Growth in spending on credit, debit stalls in March after Feb gains; apparel drops
New Zealand spending growth on credit and debit cards stalled in March, as a decline in expenditure on fuel and clothing offset gains for food and liquor.
The value of retail spending on electronic cards was unchanged, seasonally adjusted, at $4.6 billion last month, after gaining 0.8 percent in February, according to Statistics New Zealand. Core retailing, which excludes spending on fuel and auto-related items, gained 0.1 percent to $3.7 billion, while the value of total electronic card purchases, including services, fell 0.2 percent to $6 billion.
Spending on apparel declined 2.4 percent to $287 million in March, down from February's 2.1 percent rise to $294 million. Durables spending fell 0.1 percent to $1.1 billion and fuel spending declined for a third month, down 1.7 percent to $730 million.
Flat spending on cards "is not a great surprise given that there was quite a strong increase in spending in the previous month," ASB economist Daniel Smith said in a note. "March card spending is likely to have been affected by good weather delaying winter clothing purchases."
The gain in core retail spend was buoyed by an increase in hospitality spending of 0.5 percent to $722 million while consumables spending rose 0.4 percent to $1.6 billion.
Vehicle spending rose for a second month up 2.8 percent to $134 million. Expenditure on services rose 3.1 percent to $215 million.

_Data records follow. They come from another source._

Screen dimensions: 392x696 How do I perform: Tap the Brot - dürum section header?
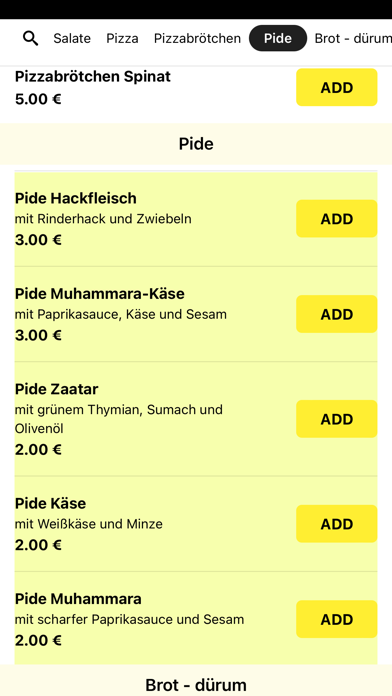pyautogui.click(x=196, y=684)
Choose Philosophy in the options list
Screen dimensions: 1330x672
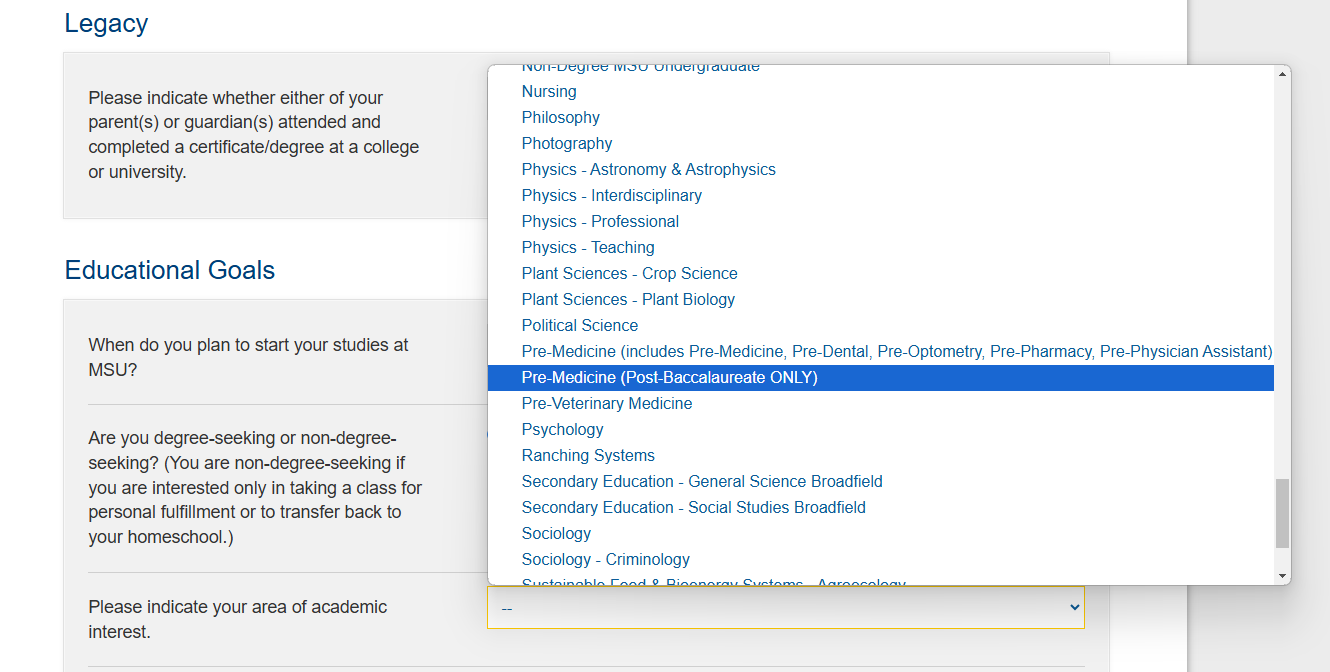click(880, 117)
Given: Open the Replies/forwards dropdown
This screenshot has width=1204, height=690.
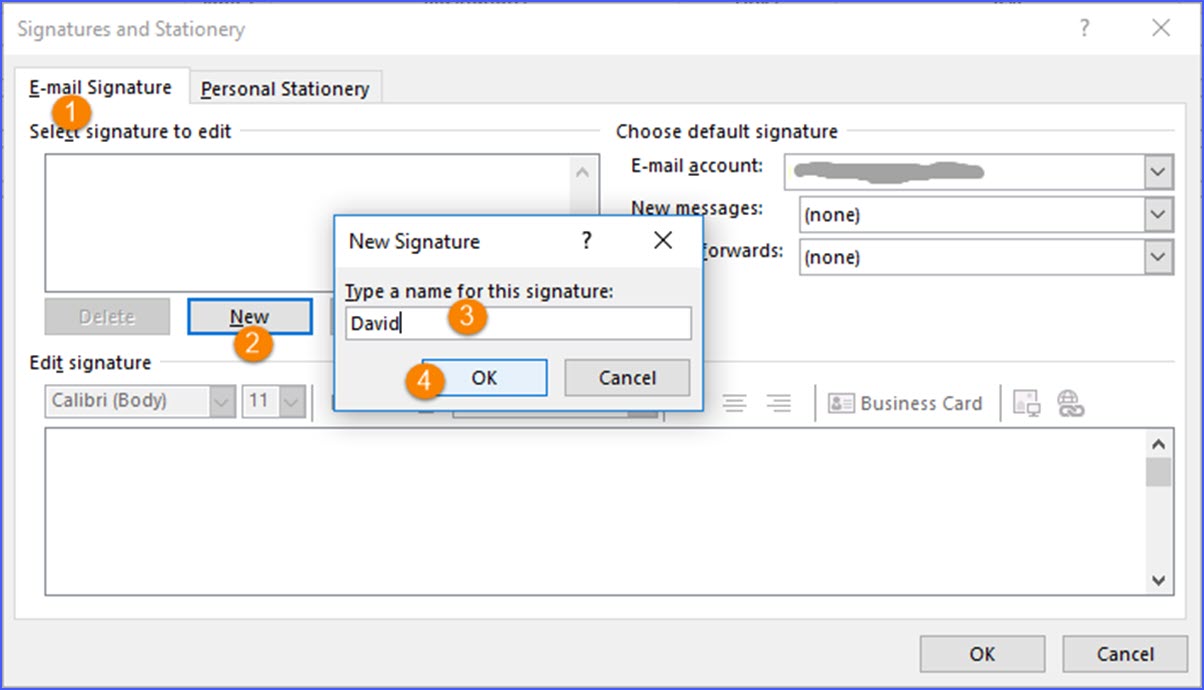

"Elsewhere, steady growth in spending continues," Smith said. "Strong consumer confidence and population growth should continue to drive greater consumption over 2014."
Non-retail industries card spending slipped 0.9 percent to $1.26 billion, the second monthly decline.
On an unadjusted basis, total spending on electronic cards rose 5.3 percent to $6.16 billion from the same month a year earlier.
There were 119 million transactions in March, worth an average of $52. About 54.6 percent of all transactions were on debit cards, with the remainder on credit. Electronic card transactions account for about two-thirds of all retail spending.